Exercise inputs
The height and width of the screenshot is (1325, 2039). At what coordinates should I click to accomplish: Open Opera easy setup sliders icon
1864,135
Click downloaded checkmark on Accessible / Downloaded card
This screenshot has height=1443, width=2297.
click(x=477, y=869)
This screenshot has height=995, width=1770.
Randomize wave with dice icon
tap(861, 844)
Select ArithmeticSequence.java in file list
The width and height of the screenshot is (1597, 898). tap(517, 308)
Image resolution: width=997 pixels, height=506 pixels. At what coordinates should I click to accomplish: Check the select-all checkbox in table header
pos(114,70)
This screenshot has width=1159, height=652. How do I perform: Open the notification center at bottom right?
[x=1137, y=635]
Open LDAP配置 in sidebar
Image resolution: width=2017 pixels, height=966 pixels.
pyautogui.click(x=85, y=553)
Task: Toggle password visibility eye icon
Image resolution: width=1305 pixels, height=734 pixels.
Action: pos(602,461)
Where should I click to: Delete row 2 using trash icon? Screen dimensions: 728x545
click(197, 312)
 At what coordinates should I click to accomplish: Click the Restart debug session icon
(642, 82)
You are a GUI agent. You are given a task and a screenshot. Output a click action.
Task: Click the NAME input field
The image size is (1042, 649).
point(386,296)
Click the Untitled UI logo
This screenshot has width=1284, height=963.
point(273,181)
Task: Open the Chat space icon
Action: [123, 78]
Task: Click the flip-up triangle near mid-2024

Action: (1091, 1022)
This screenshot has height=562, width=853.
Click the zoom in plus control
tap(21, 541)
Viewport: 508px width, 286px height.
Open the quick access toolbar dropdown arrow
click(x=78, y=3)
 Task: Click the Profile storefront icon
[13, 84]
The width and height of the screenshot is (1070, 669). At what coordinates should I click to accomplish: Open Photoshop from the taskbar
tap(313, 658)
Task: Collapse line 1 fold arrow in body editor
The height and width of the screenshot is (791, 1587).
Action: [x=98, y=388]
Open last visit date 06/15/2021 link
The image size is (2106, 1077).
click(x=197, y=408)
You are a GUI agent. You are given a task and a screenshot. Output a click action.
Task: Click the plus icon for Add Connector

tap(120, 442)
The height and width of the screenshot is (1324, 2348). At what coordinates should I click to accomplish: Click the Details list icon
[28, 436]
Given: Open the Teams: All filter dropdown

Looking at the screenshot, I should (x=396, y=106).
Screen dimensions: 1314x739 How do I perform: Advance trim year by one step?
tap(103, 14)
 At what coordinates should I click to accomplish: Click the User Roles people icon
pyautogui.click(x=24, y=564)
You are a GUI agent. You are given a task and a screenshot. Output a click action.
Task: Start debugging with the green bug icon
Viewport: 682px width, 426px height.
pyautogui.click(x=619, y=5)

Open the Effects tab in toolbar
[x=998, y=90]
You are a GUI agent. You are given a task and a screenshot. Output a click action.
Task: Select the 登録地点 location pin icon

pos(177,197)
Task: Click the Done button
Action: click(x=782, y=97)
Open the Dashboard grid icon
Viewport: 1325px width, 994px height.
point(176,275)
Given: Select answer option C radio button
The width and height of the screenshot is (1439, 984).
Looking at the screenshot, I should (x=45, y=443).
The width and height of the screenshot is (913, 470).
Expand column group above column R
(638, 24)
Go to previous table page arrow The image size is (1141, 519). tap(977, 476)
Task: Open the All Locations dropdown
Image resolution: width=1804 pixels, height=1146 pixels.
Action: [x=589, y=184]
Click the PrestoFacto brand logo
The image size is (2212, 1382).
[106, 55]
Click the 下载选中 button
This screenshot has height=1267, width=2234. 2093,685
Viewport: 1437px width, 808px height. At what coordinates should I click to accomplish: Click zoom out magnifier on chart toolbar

Your objective
Reproduce the lines above. Leave each one as it is.

Exercise output
The height and width of the screenshot is (1325, 2039). At what coordinates should I click to accomplish: Open Opera easy setup sliders icon
1864,135
Click downloaded checkmark on Accessible / Downloaded card
This screenshot has height=1443, width=2297.
click(x=477, y=869)
This screenshot has height=995, width=1770.
Randomize wave with dice icon
tap(861, 844)
Select ArithmeticSequence.java in file list
The width and height of the screenshot is (1597, 898). tap(517, 308)
Image resolution: width=997 pixels, height=506 pixels. At what coordinates should I click to accomplish: Check the select-all checkbox in table header
pos(114,70)
This screenshot has width=1159, height=652. How do I perform: Open the notification center at bottom right?
[x=1137, y=635]
Open LDAP配置 in sidebar
Image resolution: width=2017 pixels, height=966 pixels.
pyautogui.click(x=85, y=553)
Task: Toggle password visibility eye icon
Image resolution: width=1305 pixels, height=734 pixels.
Action: pos(602,461)
Where should I click to: Delete row 2 using trash icon? Screen dimensions: 728x545
click(197, 312)
 At what coordinates should I click to accomplish: Click the Restart debug session icon
(642, 82)
You are a GUI agent. You are given a task and a screenshot. Output a click action.
Task: Click the NAME input field
The image size is (1042, 649).
point(386,296)
Click the Untitled UI logo
This screenshot has width=1284, height=963.
point(273,181)
Task: Open the Chat space icon
Action: [123, 78]
Task: Click the flip-up triangle near mid-2024

Action: (1091, 1022)
This screenshot has height=562, width=853.
Click the zoom in plus control
tap(21, 541)
Viewport: 508px width, 286px height.
Open the quick access toolbar dropdown arrow
click(x=78, y=3)
 Task: Click the Profile storefront icon
[13, 84]
The width and height of the screenshot is (1070, 669). At what coordinates should I click to accomplish: Open Photoshop from the taskbar
tap(313, 658)
Task: Collapse line 1 fold arrow in body editor
The height and width of the screenshot is (791, 1587).
Action: [x=98, y=388]
Open last visit date 06/15/2021 link
The image size is (2106, 1077).
click(x=197, y=408)
You are a GUI agent. You are given a task and a screenshot. Output a click action.
Task: Click the plus icon for Add Connector

tap(120, 442)
The height and width of the screenshot is (1324, 2348). At what coordinates should I click to accomplish: Click the Details list icon
[28, 436]
Given: Open the Teams: All filter dropdown

Looking at the screenshot, I should (x=396, y=106).
Screen dimensions: 1314x739 How do I perform: Advance trim year by one step?
tap(103, 14)
 At what coordinates should I click to accomplish: Click the User Roles people icon
pyautogui.click(x=24, y=564)
You are a GUI agent. You are given a task and a screenshot. Output a click action.
Task: Start debugging with the green bug icon
Viewport: 682px width, 426px height.
pyautogui.click(x=619, y=5)

Open the Effects tab in toolbar
[x=998, y=90]
You are a GUI agent. You are given a task and a screenshot. Output a click action.
Task: Select the 登録地点 location pin icon

pos(177,197)
Task: Click the Done button
Action: click(x=782, y=97)
Open the Dashboard grid icon
Viewport: 1325px width, 994px height.
point(176,275)
Given: Select answer option C radio button
The width and height of the screenshot is (1439, 984).
Looking at the screenshot, I should (x=45, y=443).
The width and height of the screenshot is (913, 470).
Expand column group above column R
(638, 24)
Go to previous table page arrow The image size is (1141, 519). tap(977, 476)
Task: Open the All Locations dropdown
Image resolution: width=1804 pixels, height=1146 pixels.
Action: [x=589, y=184]
Click the PrestoFacto brand logo
The image size is (2212, 1382).
[106, 55]
Click the 下载选中 button
This screenshot has height=1267, width=2234. 2093,685
Viewport: 1437px width, 808px height. At what coordinates should I click to accomplish: Click zoom out magnifier on chart toolbar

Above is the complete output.